They say you can’t have it all, but Toronto design studio Odami says otherwise. To create this serene single-family home, the team struck a balance between the energy of nearby Queen Street, a busy, buzzing thoroughfare lined with shops and restaurants, and farther south, Kew Beach, a vast and sandy shoreline that stretches out along Lake Ontario.
“The area seamlessly transitions between a natural and calm landscape, and an urban and lively atmosphere,” explains Odami principal Michael Norman Fohring. “Our goal was to create what at first sounds like a contradictory idea: a house that belongs as much to the city as it does to a beach.”

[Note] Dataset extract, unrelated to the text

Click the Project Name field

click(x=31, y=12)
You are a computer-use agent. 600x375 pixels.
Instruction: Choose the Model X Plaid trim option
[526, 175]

And Odami has done just that. In perhaps its most distinctive feature, the interior of the crispy white 3,200-square-foot residence features a display of vertical wood battens, a Scandi-modern element that references beach house vernacular without verging on cliché.
Light wood floorboards and a bathroom lined with floor-to-ceiling speckled terrazzo are at once organic and contemporary. White furniture and light fixtures amplify the light that pours in through skylights and oversized windows, framed in wood.
A central stair with floating wood treads and slender, elegant banisters connects each level, and, as Fohring notes, “continues the rhythmic language of the panelling.” With its vertical arrangement, the home deftly conforms to its urban context, but still manages to convey the serenity of the nearby shoreline.